All I meant to imply was that it's mightily difficult to locate it anywhere
ReplyDeleteUntil today, I would have said without much reflection that the syllable resides at the same level of analysis as the phoneme. I would still be inclined to that view, but am listening if anyone wants to argue that it lives somewhere else.
I do appreciate your usually giving some thought to my posts
Thanks! Or is "usually" contrastive here? :)
It sounds to me that mallamb might be dancing around the notion of "semisyllables".
ReplyDeleteSo under such an analysis, a sequence /nre/ that some may consider "un-English" and automatically absurd can nonetheless surface in a language. One would label the initial /n/ of the syllable as a "semisyllable", a subset of the larger syllable which lacks a *moraic* vowel. Such semisyllables may contain non-moraic vowels that surface phonetically but are not phonemic (ie. they fail to carry the mora of the syllable). The pronunciation [ˈnreɪʃn̩] indicates a newly tolerated pattern of ς-σ-ς in that variant of English (ς = semisyllable, σ = nucleus).

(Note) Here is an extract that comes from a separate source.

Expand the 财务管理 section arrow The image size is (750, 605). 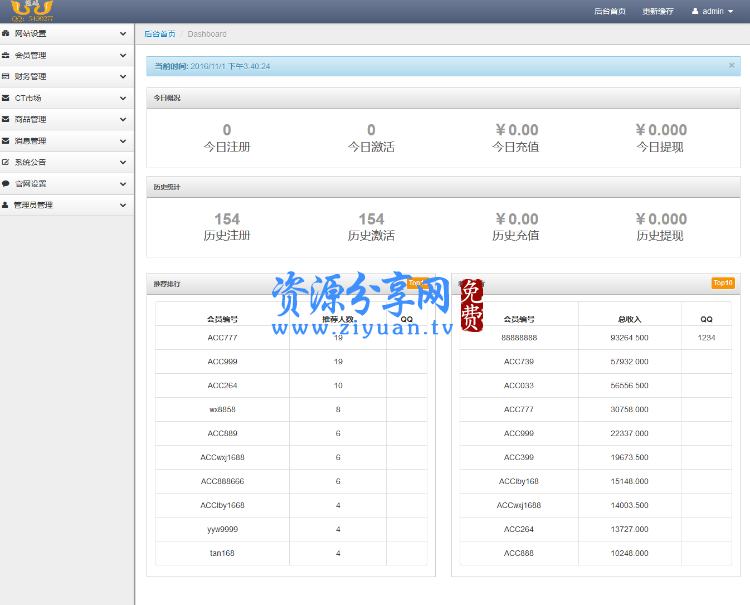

We then speak of constraint rules regarding valid shape of semisyllables, how many semisyllables are tolerated in a syllable, valid positions (whether after/before the moraic vowel or both), etc. However the concept of "syllable" and semisyllable by and large remains on the phonological level.
When mallamb speaks of a phonetic level, I presume he is hinting at the concept of non-moraic vowels in these semisyllables. An example would be the reconstructed Indo-European word for 'earth', *dʰǵʰōm, which necessarily implies a non-moraic schwa between the two initial stops on the phonetic level. Suggested analysis: It's a one-syllable word with a semisyllable onset [d(ə)-] preceding the mora in [go:m].
The traditional notion of syllabicity, without this helpful concept of semisyllabicity, is heavily challenged by extremes such as Kartvelian or Salish languages. Semisyllables also add to the theory of "sonority hierarchy".
Thanks for sharing. Very informative.